Donor aid did start to rise sharply as a result of all of these efforts. In 1995, total aid for health care was around $7.9 billion. This inadequate level then crept up slowly, to $10.5 billion by 2000. By 2005, however, annual aid for health had jumped another $5.9 billion, and by 2010, the total had grown by another $10.5 billion, to reach $26.9 billion for the year.
The expanded funding allowed major campaigns against AIDS, TB, and malaria; a major scaling up of safe childbirth; and increased vaccine coverage, including the near-eradication of polio. Many innovative public-health techniques were developed and adopted. With one billion people living in high-income countries, total aid in 2010 amounted to around $27 per person in the donor countries – a modest sum for them, but a life-saving one for the world’s poorest people.
The public-health successes can now be seen on many fronts.

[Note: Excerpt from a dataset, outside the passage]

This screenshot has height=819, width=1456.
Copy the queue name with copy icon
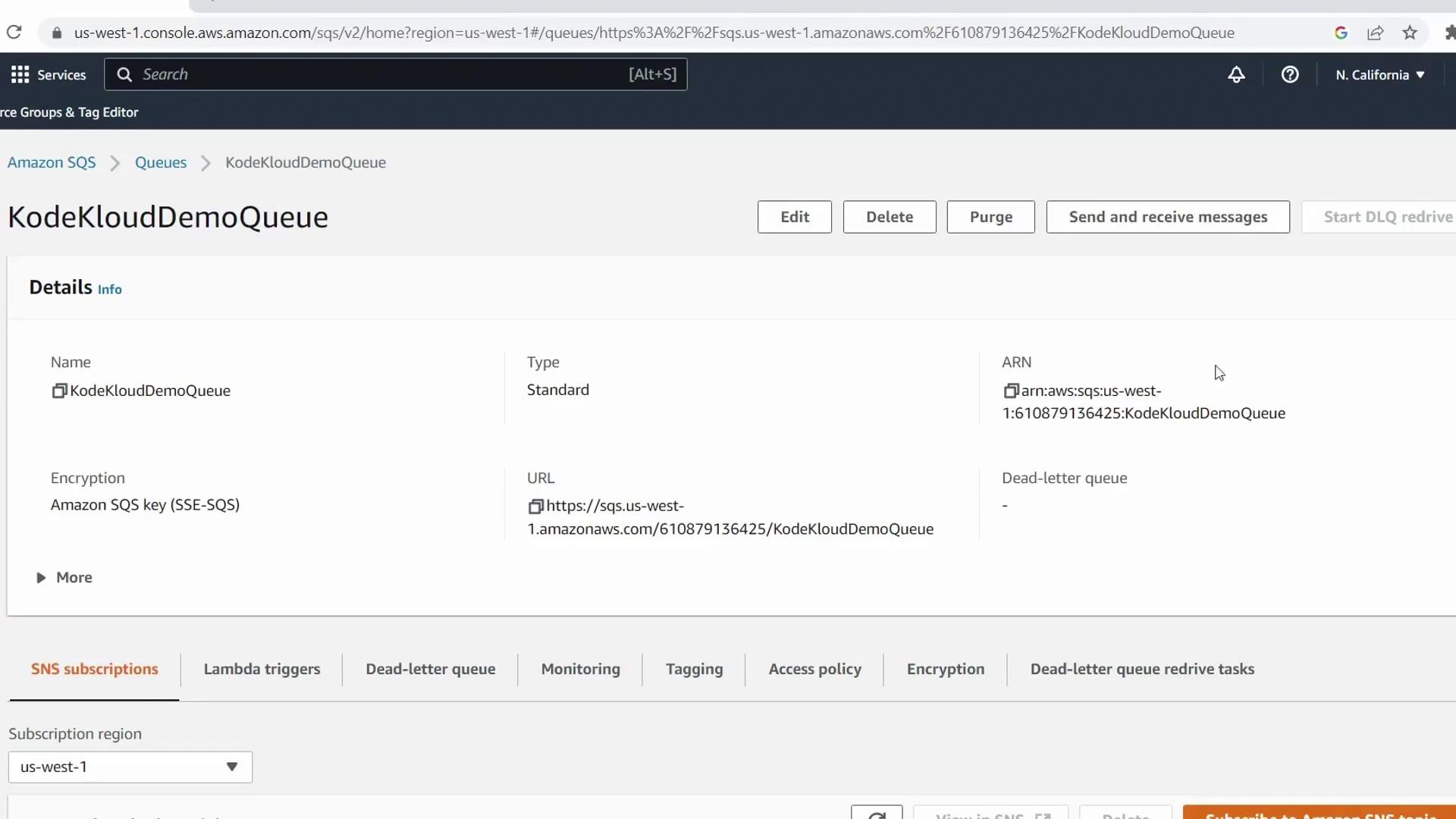pos(59,391)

Around 12 million children under five years old died in 1990. By 2010, this number had declined to around 7.6 million – still far too high, but definitely an historic improvement. Malaria deaths in children in Africa were cut from a peak of around one million in 2004 to around 700,000 by 2010, and, worldwide, deaths of pregnant women declined by almost half between 1990 and 2010, from an estimated 543,000 to 287,000.

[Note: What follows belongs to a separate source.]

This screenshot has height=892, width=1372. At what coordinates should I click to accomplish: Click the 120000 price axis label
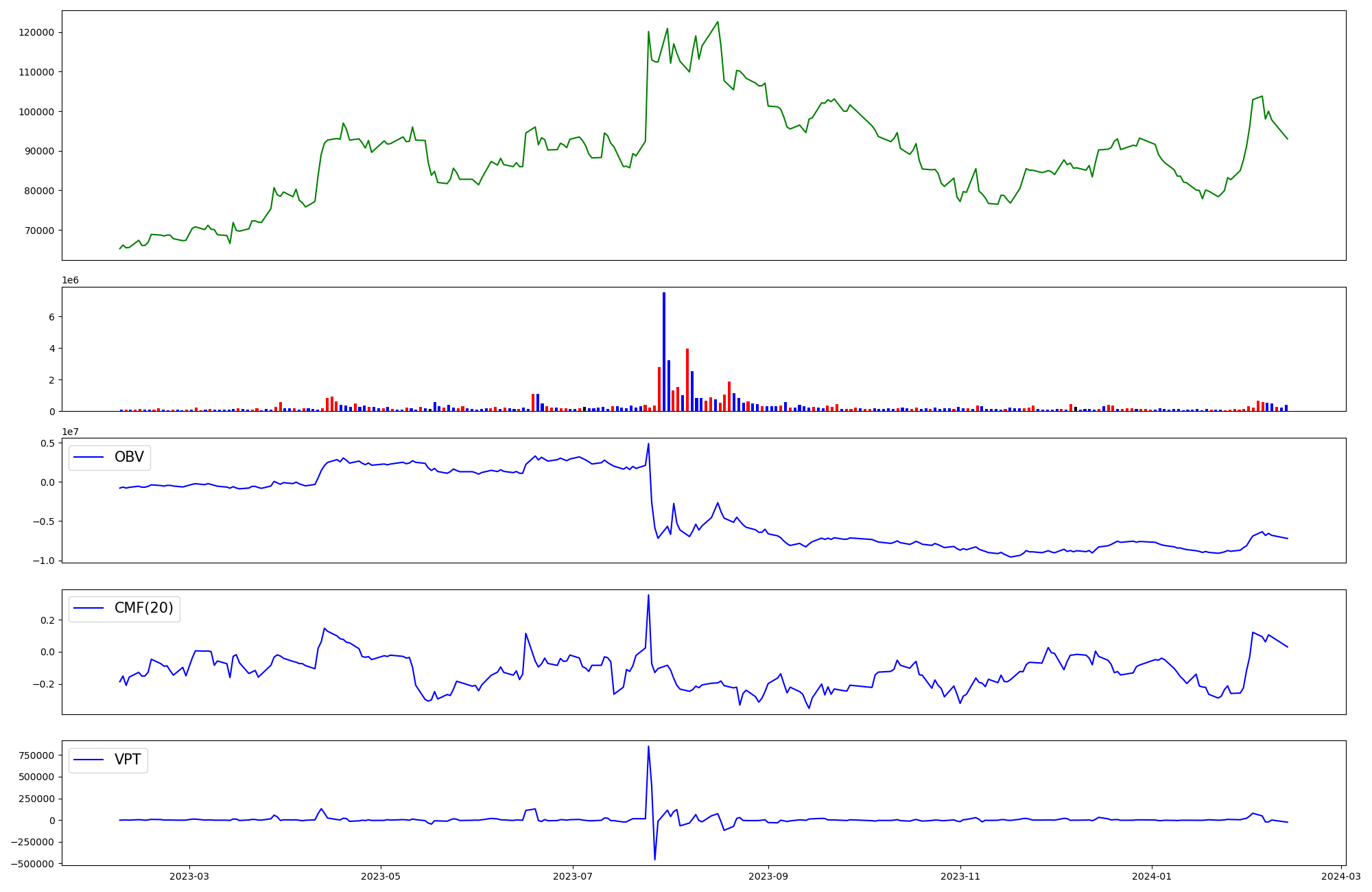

Another $10-15 billion in annual aid (that is, roughly $10-15 more per person in the high-income world), bringing total aid to around $40 billion per year, would enable still greater progress to be made in the coming years. The MDGs for health could be achieved even in many of the world’s poorest countries.
Unfortunately, at every step during the past decade – and still today – a chorus of aid skeptics has argued against the needed help. They have repeatedly claimed that aid does not work; that the funds will simply be wasted; that anti-malaria bed nets cannot be given to the poor, since the poor won’t use them; that the poor will not take anti-AIDS medicines properly; and so on and so forth. Their attacks have been relentless (I’ve faced my share).

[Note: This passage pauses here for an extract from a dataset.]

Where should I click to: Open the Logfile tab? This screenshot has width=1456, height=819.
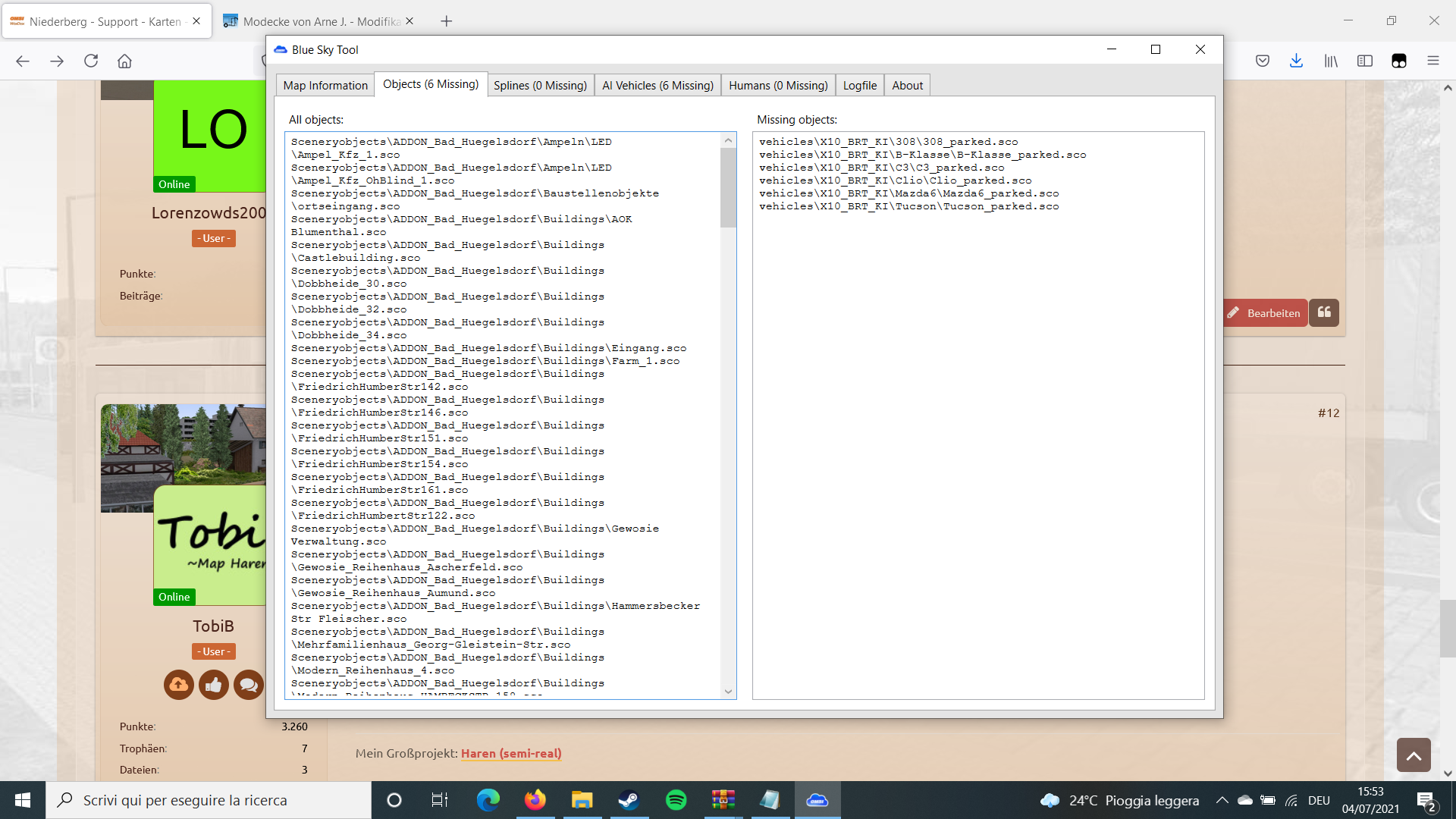(x=859, y=85)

The opponents of aid are not merely wrong. Their vocal antagonism still threatens the funding that is needed to get the job done, to cut child and maternal deaths by enough to meet the MDGs by 2015 in the poorest countries, and to continue after that to ensure that all people everywhere finally have access to basic health services.
A decade of significant progress in health outcomes has proved the skeptics wrong. Aid for health care works – and works magnificently – to save and improve lives. Let us continue to support these life-saving programs, which uphold the dignity and well-being of all people on the planet.